- [Data extracts]:
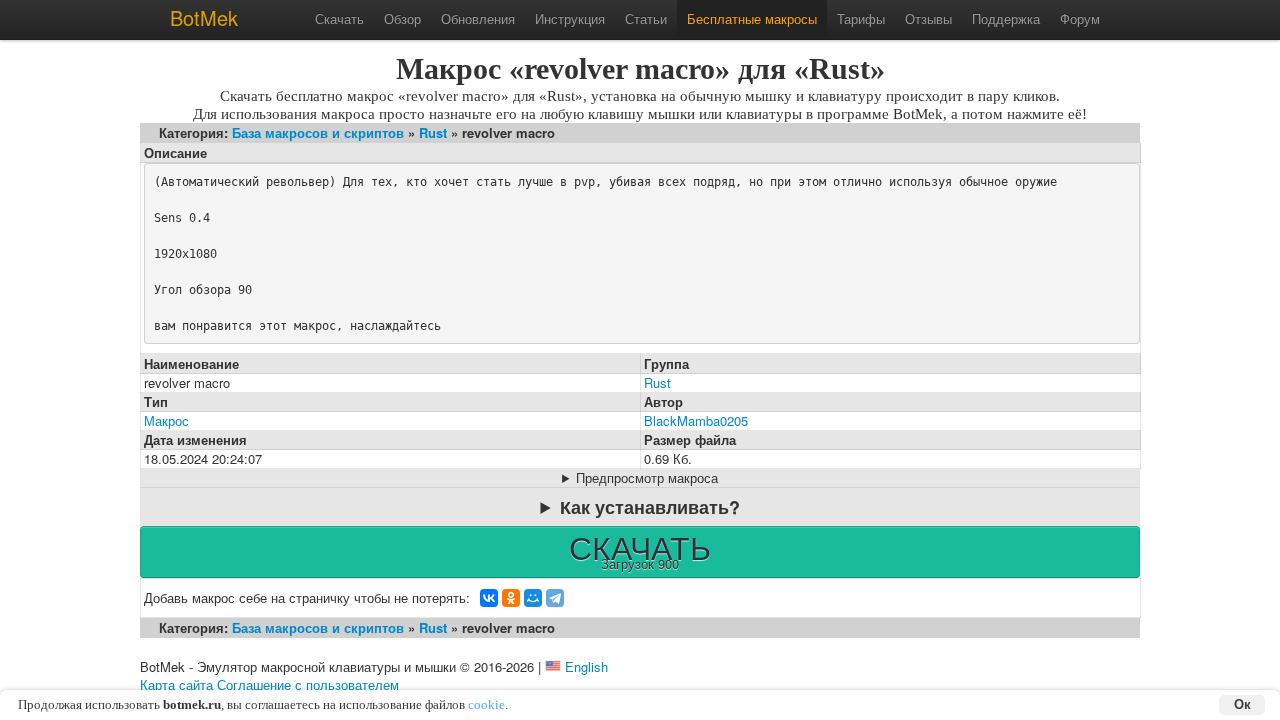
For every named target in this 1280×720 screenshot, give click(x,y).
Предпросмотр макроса (647, 478)
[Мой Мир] (533, 598)
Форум (1080, 18)
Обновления (478, 18)
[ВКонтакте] (489, 598)
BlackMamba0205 (696, 420)
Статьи (646, 18)
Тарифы (861, 18)
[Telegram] (555, 598)
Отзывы (928, 18)
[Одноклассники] (511, 598)
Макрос (166, 420)
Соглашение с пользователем (308, 684)
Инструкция (570, 18)
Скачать (339, 18)
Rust (433, 132)
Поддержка (1006, 18)
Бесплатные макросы (752, 18)
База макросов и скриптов (318, 132)
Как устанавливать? (650, 507)
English (586, 666)
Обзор (402, 18)
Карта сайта (176, 684)
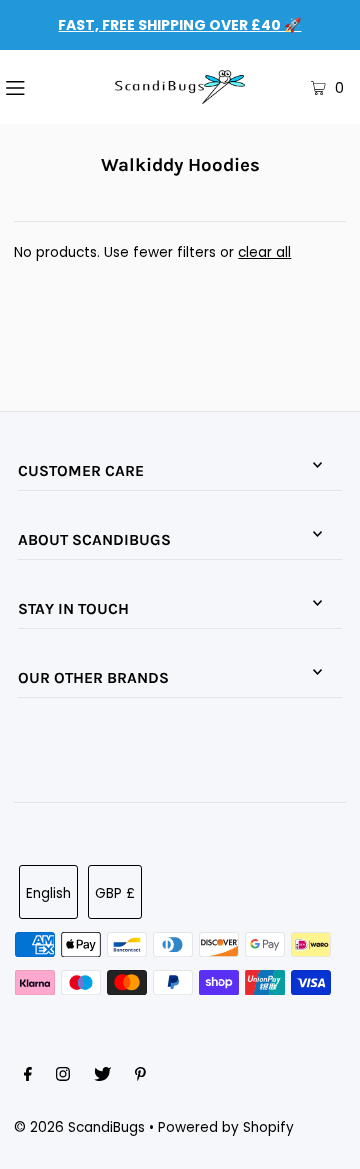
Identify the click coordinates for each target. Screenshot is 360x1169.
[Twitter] (102, 1077)
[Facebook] (28, 1077)
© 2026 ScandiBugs (79, 1127)
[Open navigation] (39, 87)
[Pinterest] (140, 1077)
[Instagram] (63, 1077)
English (48, 893)
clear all (264, 252)
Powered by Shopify (226, 1127)
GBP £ (115, 893)
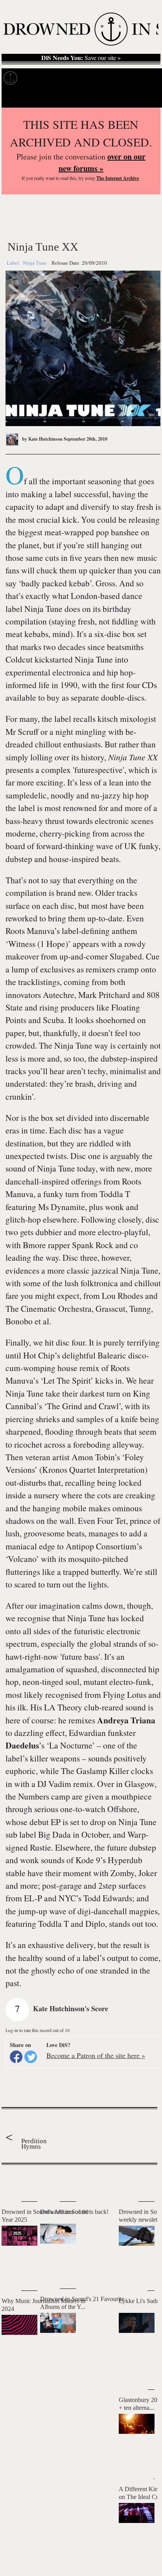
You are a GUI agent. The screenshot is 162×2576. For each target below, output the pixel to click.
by (42, 439)
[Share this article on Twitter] (30, 2057)
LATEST (11, 2180)
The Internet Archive (117, 178)
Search (146, 98)
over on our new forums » (102, 162)
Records (35, 78)
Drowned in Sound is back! (74, 2211)
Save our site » (81, 58)
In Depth (65, 78)
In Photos (98, 78)
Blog (125, 78)
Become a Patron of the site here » (95, 2055)
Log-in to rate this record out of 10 (38, 2030)
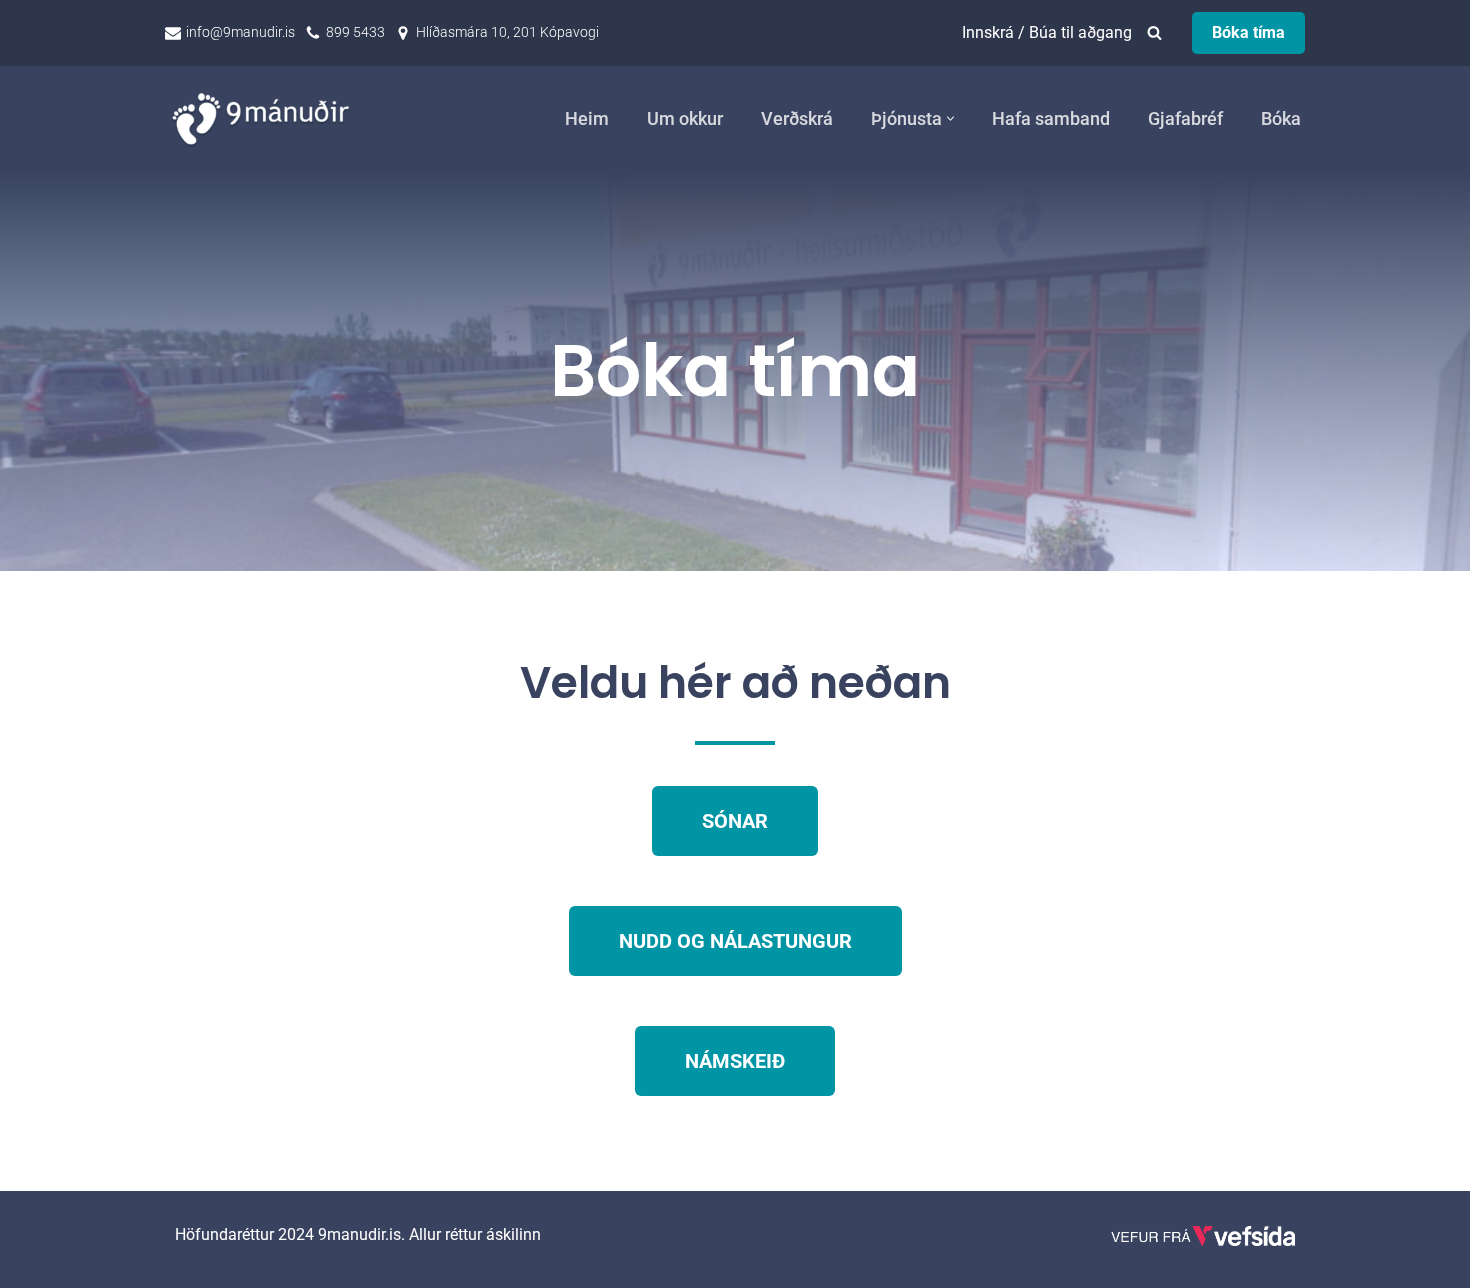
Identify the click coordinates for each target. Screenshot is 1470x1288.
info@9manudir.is (240, 32)
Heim (587, 119)
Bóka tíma (1248, 32)
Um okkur (685, 119)
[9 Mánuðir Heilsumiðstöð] (265, 118)
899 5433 (355, 32)
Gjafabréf (1185, 119)
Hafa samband (1051, 119)
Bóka (1281, 119)
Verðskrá (797, 119)
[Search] (1154, 32)
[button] (950, 118)
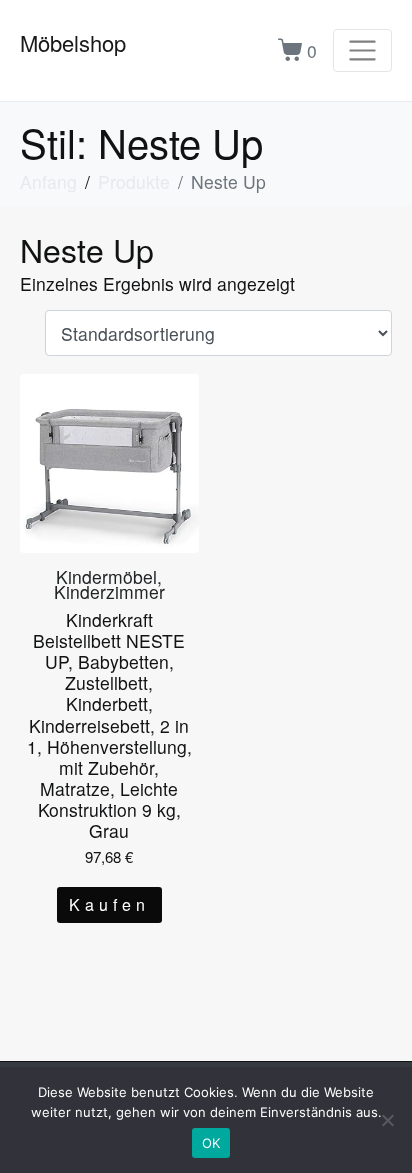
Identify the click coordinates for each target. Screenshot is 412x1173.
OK (211, 1143)
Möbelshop (73, 42)
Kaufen (109, 904)
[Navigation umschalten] (362, 50)
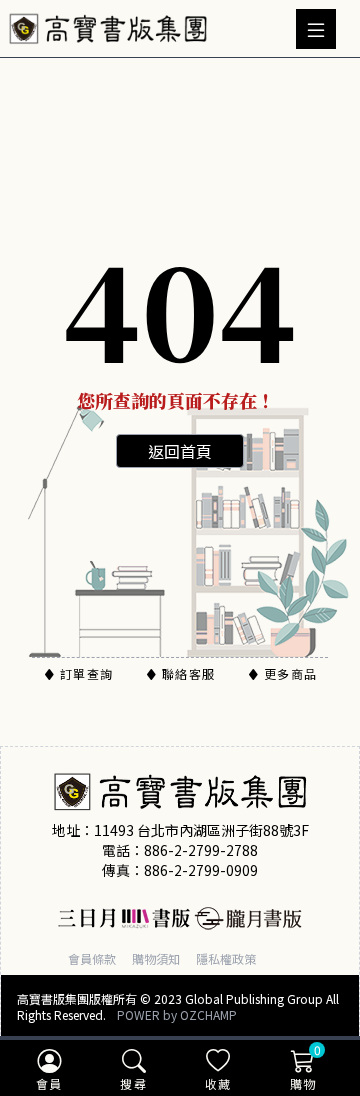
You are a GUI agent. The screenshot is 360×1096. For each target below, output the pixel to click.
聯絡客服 (188, 673)
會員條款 (92, 958)
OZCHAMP (208, 1014)
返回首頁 (180, 451)
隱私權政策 (226, 958)
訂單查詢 (86, 673)
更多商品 (290, 673)
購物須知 (156, 958)
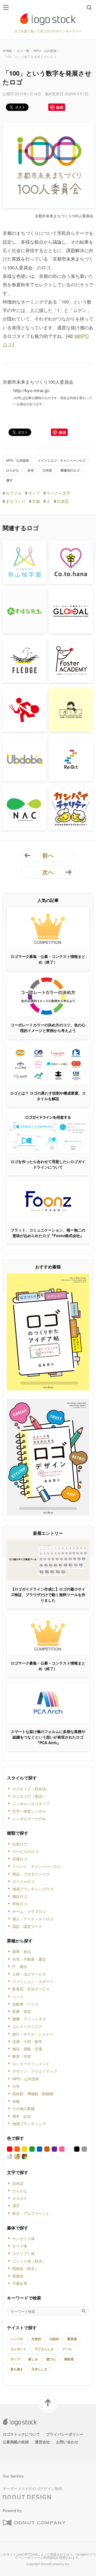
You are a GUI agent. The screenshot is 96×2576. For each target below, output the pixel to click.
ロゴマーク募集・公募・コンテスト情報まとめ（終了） (48, 959)
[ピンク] (62, 2149)
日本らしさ (39, 2369)
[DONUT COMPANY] (34, 2522)
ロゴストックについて (21, 2434)
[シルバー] (9, 2156)
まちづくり (16, 501)
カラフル (14, 493)
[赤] (9, 2149)
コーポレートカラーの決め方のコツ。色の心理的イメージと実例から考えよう (48, 1027)
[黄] (24, 2149)
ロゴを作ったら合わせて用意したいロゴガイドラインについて (48, 1164)
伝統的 (54, 2338)
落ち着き (16, 2369)
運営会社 (42, 2442)
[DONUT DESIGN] (27, 2495)
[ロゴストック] (48, 19)
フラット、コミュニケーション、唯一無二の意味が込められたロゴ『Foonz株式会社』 (48, 1232)
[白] (69, 2149)
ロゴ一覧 (23, 50)
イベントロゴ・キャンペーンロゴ (62, 460)
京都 (36, 501)
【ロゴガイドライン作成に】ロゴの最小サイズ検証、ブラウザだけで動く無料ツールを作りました (48, 1594)
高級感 (69, 2359)
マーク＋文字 (58, 493)
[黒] (77, 2149)
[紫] (54, 2149)
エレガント (18, 2348)
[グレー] (84, 2149)
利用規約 (49, 2557)
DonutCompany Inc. (55, 2563)
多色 (30, 470)
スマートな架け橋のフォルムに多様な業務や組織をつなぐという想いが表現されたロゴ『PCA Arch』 (48, 1737)
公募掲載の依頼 (16, 2442)
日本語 (47, 470)
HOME (7, 50)
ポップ (34, 493)
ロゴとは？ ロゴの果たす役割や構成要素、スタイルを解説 (48, 1095)
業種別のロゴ (70, 470)
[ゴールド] (17, 2156)
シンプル (16, 2338)
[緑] (32, 2149)
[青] (39, 2149)
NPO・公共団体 (45, 50)
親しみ (33, 2359)
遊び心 (51, 2359)
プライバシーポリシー (64, 2434)
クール (67, 2348)
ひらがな (12, 470)
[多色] (24, 2156)
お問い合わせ (67, 2442)
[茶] (47, 2149)
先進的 (36, 2338)
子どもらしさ (44, 2348)
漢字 (9, 480)
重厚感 (72, 2338)
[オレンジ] (17, 2149)
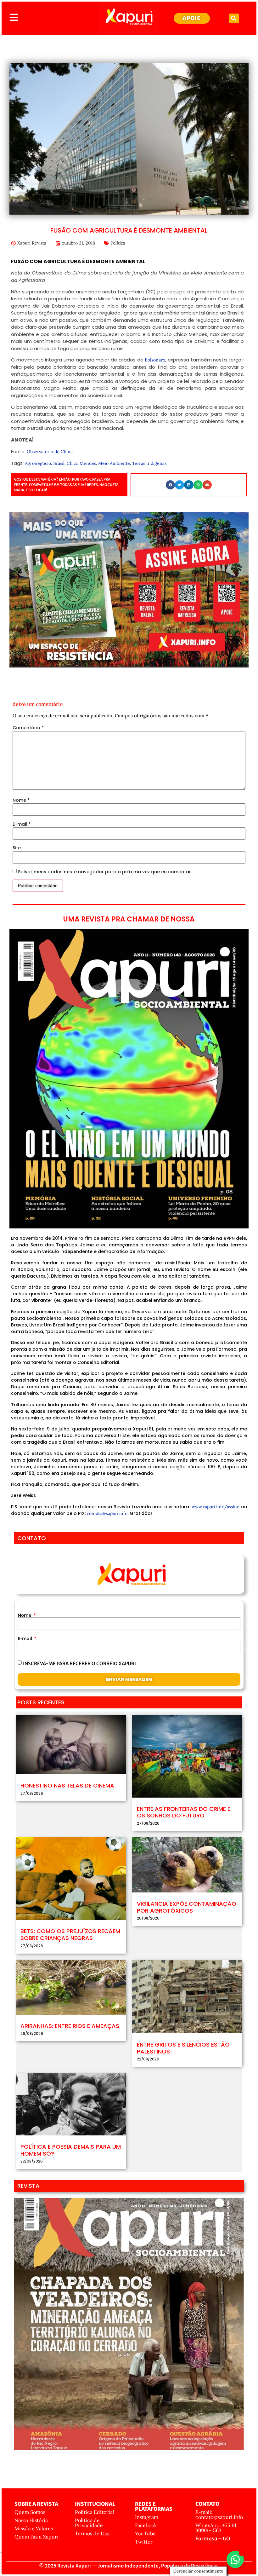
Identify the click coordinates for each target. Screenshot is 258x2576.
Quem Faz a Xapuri (36, 2536)
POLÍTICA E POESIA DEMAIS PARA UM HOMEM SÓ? (70, 2150)
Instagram (146, 2517)
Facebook (146, 2525)
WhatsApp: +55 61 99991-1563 (215, 2527)
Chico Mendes (81, 463)
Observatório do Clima (50, 451)
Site (17, 848)
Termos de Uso (92, 2533)
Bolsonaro (155, 360)
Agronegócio (38, 463)
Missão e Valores (33, 2528)
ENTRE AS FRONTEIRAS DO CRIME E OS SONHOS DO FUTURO (183, 1812)
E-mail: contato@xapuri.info (219, 2514)
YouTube (145, 2533)
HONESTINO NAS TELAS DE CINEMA (67, 1785)
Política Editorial (94, 2512)
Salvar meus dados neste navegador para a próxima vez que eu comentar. (105, 871)
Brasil (58, 463)
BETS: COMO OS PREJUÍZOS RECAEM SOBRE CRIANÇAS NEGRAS (70, 1934)
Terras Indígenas (149, 463)
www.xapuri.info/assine (215, 1507)
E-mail (22, 824)
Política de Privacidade (89, 2522)
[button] (234, 18)
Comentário (28, 727)
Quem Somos (29, 2512)
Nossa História (31, 2520)
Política (117, 243)
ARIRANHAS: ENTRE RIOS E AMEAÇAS (69, 2026)
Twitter (144, 2541)
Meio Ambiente (114, 463)
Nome (21, 800)
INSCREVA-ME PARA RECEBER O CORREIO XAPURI (79, 1663)
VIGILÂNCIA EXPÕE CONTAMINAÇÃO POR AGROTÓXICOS (186, 1907)
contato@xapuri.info (107, 1513)
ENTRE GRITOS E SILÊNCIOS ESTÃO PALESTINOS (183, 2048)
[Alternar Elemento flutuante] (235, 2559)
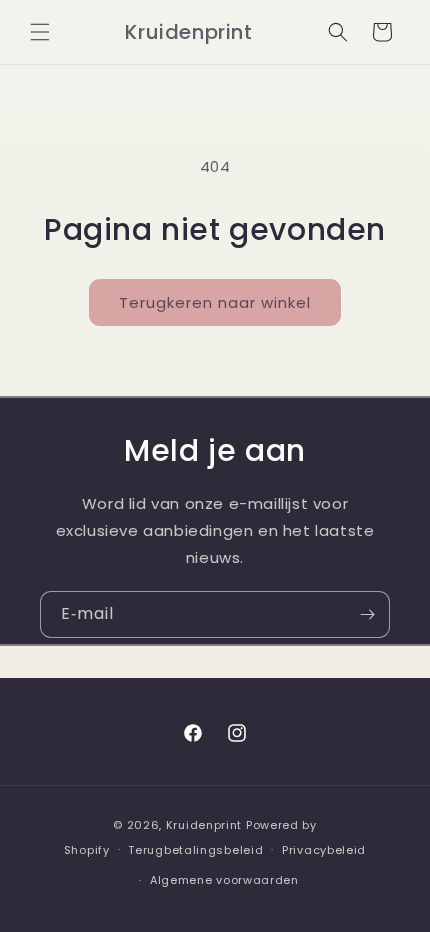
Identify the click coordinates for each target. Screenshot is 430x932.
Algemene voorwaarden (224, 880)
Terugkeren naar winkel (215, 302)
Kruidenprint (204, 825)
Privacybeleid (324, 850)
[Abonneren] (367, 614)
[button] (40, 32)
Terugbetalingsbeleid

- [Exercise prompt]:
Go down the entries above from the line containing "[Navigation umschalten] (362, 50)" to the line containing "親しみ (33, 2359)" and write out each line exactly, leaving pictures out.

- [Response below]:
[Navigation umschalten] (362, 50)
You are a GUI agent. The screenshot is 360×1096. For each target below, output the pixel to click.
聯絡客服 (188, 673)
會員條款 (92, 958)
OZCHAMP (208, 1014)
返回首頁 (180, 451)
隱私權政策 (226, 958)
訂單查詢 (86, 673)
更多商品 (290, 673)
購物須知 (156, 958)
You are a GUI agent. The screenshot is 96×2576. For each target below, output the pixel to click.
ロゴマーク募集・公募・コンテスト情報まとめ（終了） (48, 959)
[ピンク] (62, 2149)
日本らしさ (39, 2369)
[DONUT COMPANY] (34, 2522)
ロゴストックについて (21, 2434)
[シルバー] (9, 2156)
まちづくり (16, 501)
カラフル (14, 493)
[赤] (9, 2149)
コーポレートカラーの決め方のコツ。色の心理的イメージと実例から考えよう (48, 1027)
[黄] (24, 2149)
ロゴを作ったら合わせて用意したいロゴガイドラインについて (48, 1164)
伝統的 (54, 2338)
落ち着き (16, 2369)
運営会社 (42, 2442)
[DONUT DESIGN] (27, 2495)
[ロゴストック] (48, 19)
フラット、コミュニケーション、唯一無二の意味が込められたロゴ『Foonz株式会社』 (48, 1232)
[白] (69, 2149)
ロゴ一覧 (23, 50)
イベントロゴ・キャンペーンロゴ (62, 460)
京都 (36, 501)
【ロゴガイドライン作成に】ロゴの最小サイズ検証、ブラウザだけで動く無料ツールを作りました (48, 1594)
高級感 (69, 2359)
マーク＋文字 (58, 493)
[黒] (77, 2149)
[紫] (54, 2149)
エレガント (18, 2348)
[グレー] (84, 2149)
利用規約 (49, 2557)
DonutCompany Inc. (55, 2563)
多色 (30, 470)
スマートな架け橋のフォルムに多様な業務や組織をつなぐという想いが表現されたロゴ『PCA Arch』 (48, 1737)
公募掲載の依頼 (16, 2442)
日本語 (47, 470)
HOME (7, 50)
ポップ (34, 493)
ロゴとは？ ロゴの果たす役割や構成要素、スタイルを解説 (48, 1095)
業種別のロゴ (70, 470)
[ゴールド] (17, 2156)
シンプル (16, 2338)
[緑] (32, 2149)
[青] (39, 2149)
NPO・公共団体 (45, 50)
親しみ (33, 2359)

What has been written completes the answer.